# 1: Basics

In this Advanced Python Tutorial we will cover some useful python skills and tips. The lessons are as follows:

* Basics
* Loading data and plotting with matplotlib
* Cut based selction
* Multivariate Analysis with Scikit Learn
* uBoost with hep_ml
* Neural Network Demo
* Mutivariate kinematic reweighting
* The sPlot technique

The first lesson will be on some python basics:

* Mutable and immutable objects in python
* List and dictionaries and comprehensions
* Writing code in markdown
* Jupyter notebook basics
* Importing moduels

## Basics

**Mutability**

* Let's start by comparing some **mutable** and **immutable** objects.
* In python lists and strings are **mutable** and tuples are **immutable**.
* What happens when you run the code below?

In [None]:
a = ['a', 'b', 'c']
b = a
b[1] = 'hello'

print(a)
print(b)

In [None]:
a = {'a': '0', 'b': '1', 'c': '2'}
b = a
b['b'] = 'hello'

print(a)
print(b)

In [None]:
a = 'foo'
b = 'bar'
for c in [a, b]:
    c += '!'

print(a)
print(b)

**List comprehensions**

In [None]:
N = 10

list_of_squares = [i**2 for i in range(N)]
sum_of_squares = sum(list_of_squares)

print('Sum of squares for', N, 'is', sum_of_squares)

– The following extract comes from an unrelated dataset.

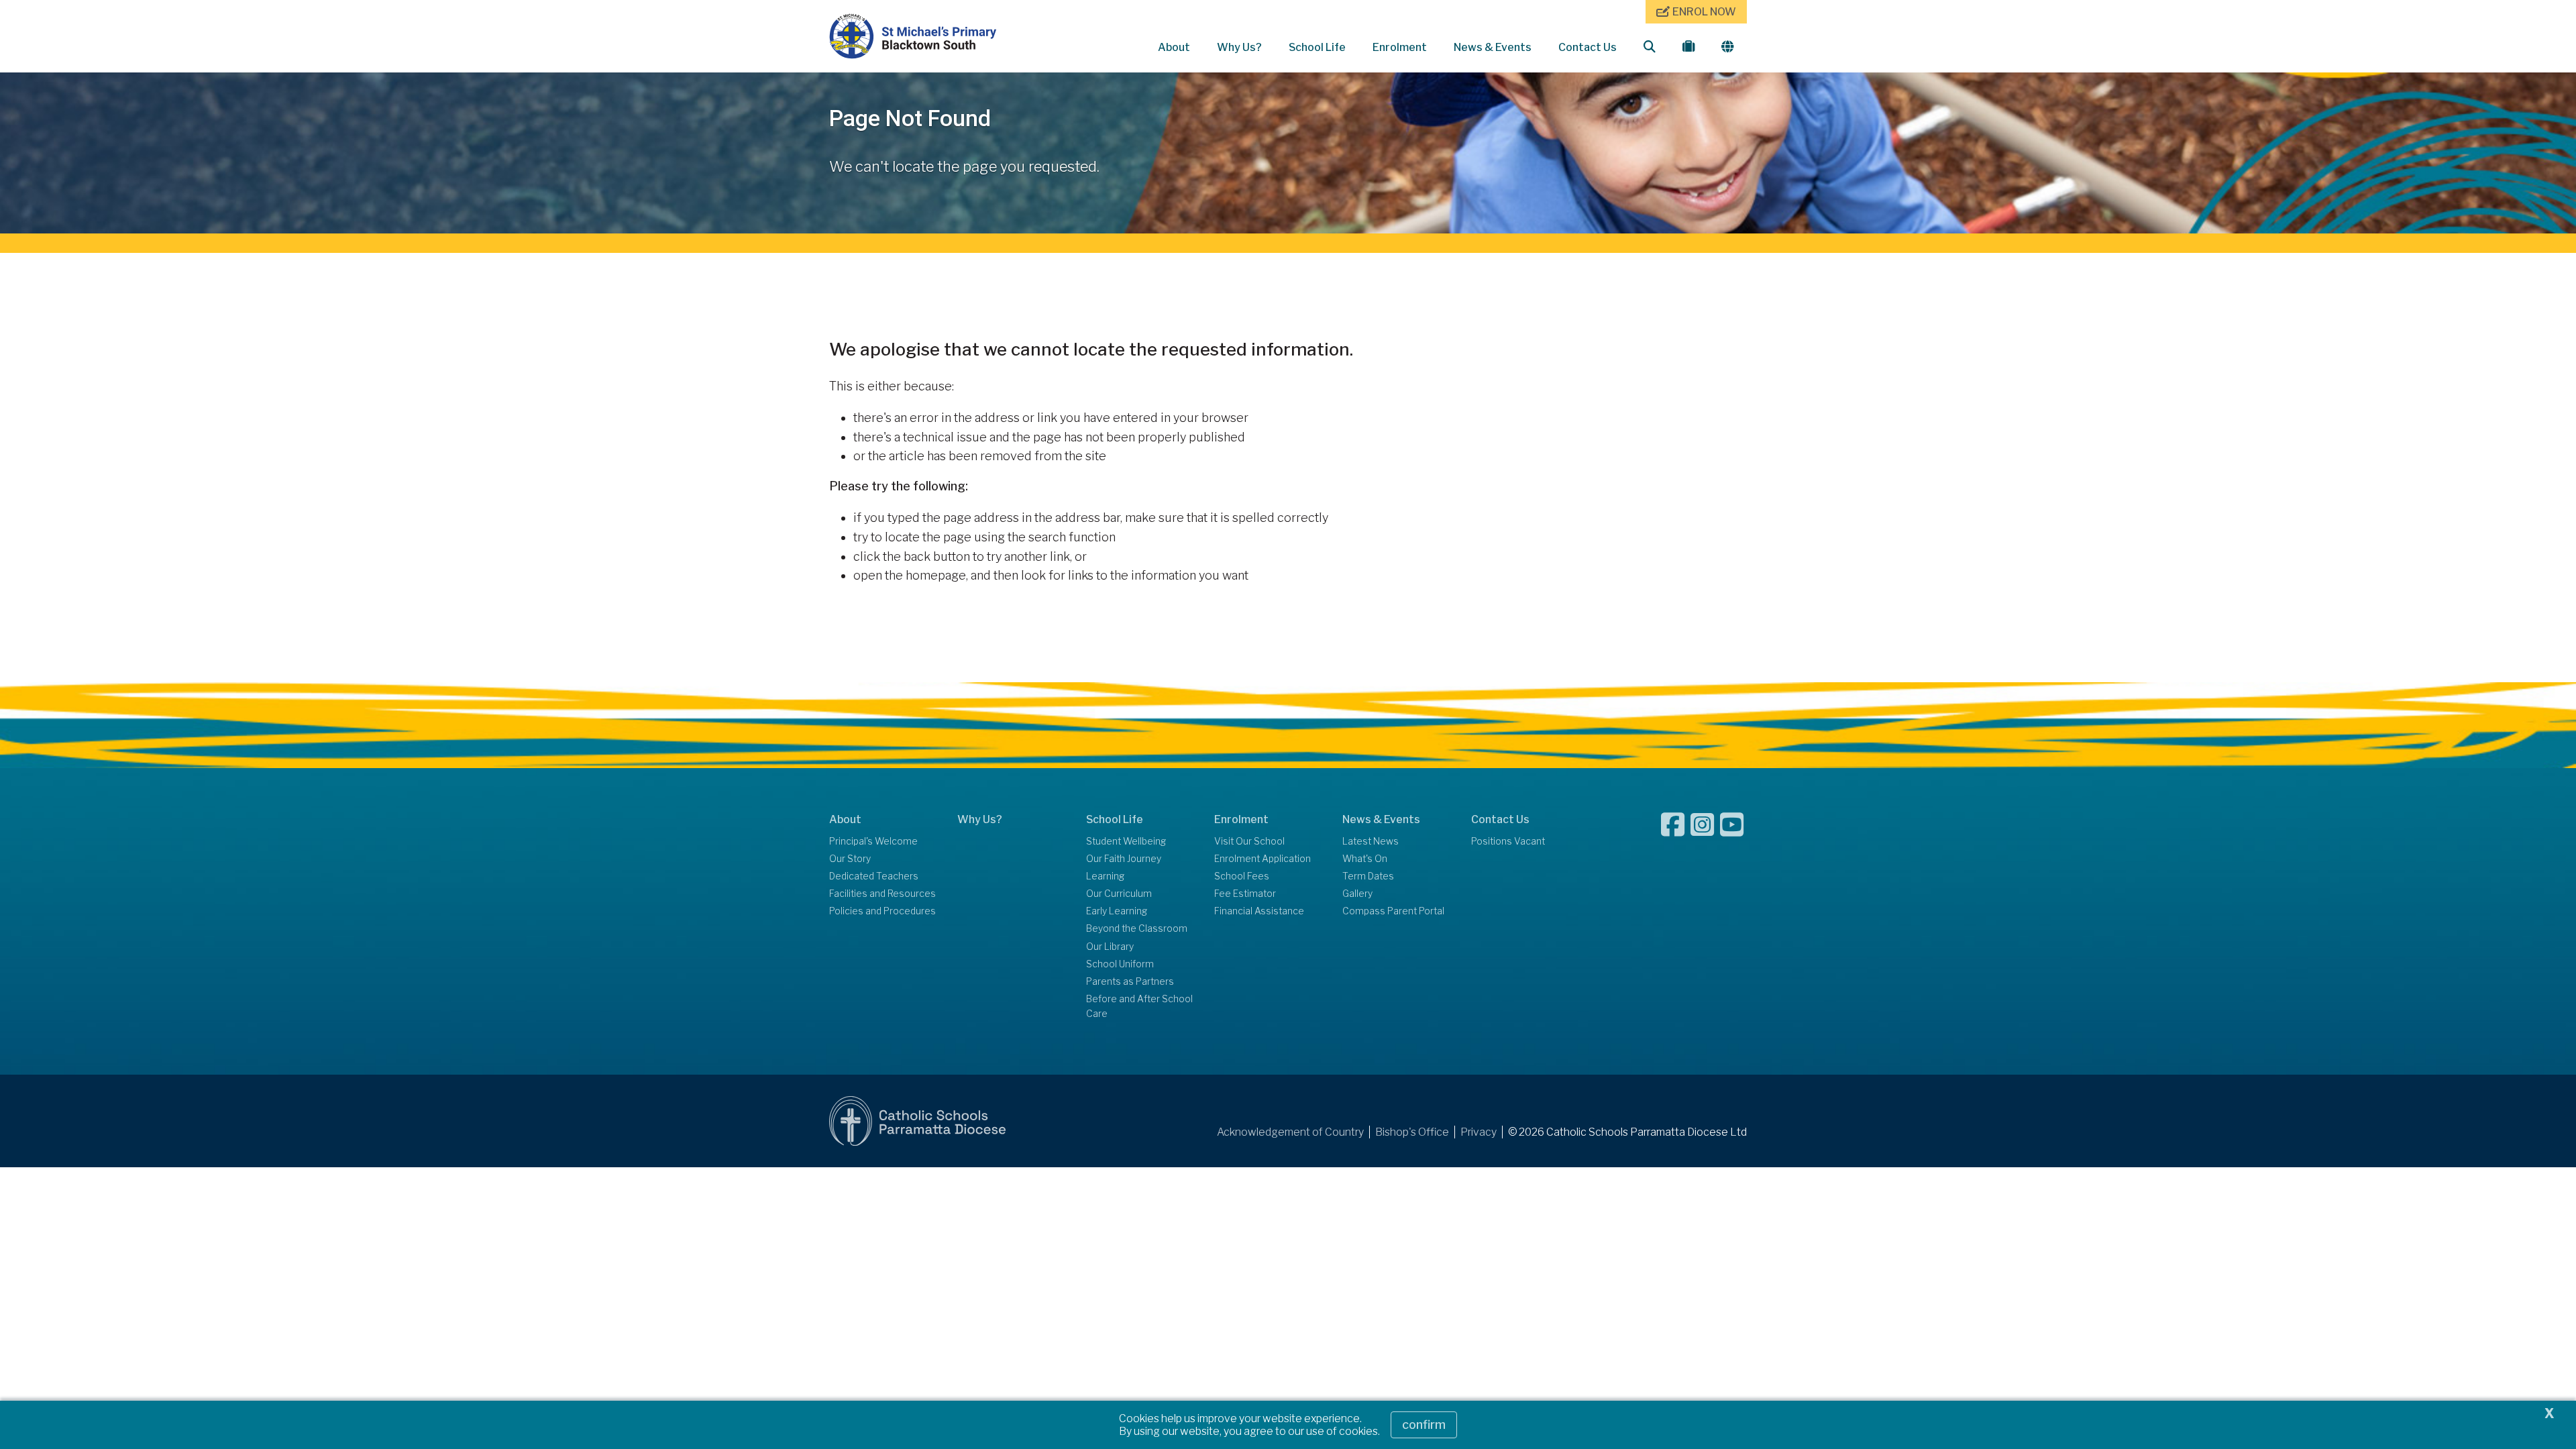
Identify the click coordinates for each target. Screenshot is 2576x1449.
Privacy (1478, 1132)
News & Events (1493, 47)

**Dictionary comprehensions**

In [None]:
squares = {i: i**2 for i in range(10)}
print(squares)

In [None]:
N = 5
print('The square of', N, 'is', squares[N])

## Markdown

Write comments inline about your code:

Use LaTeX:

$A = \frac{1}{B+C}$

Show lists:

* A wonderful
* List
* This is

Show code with syntax highlighting:

**Python:** (but in a sad grey world)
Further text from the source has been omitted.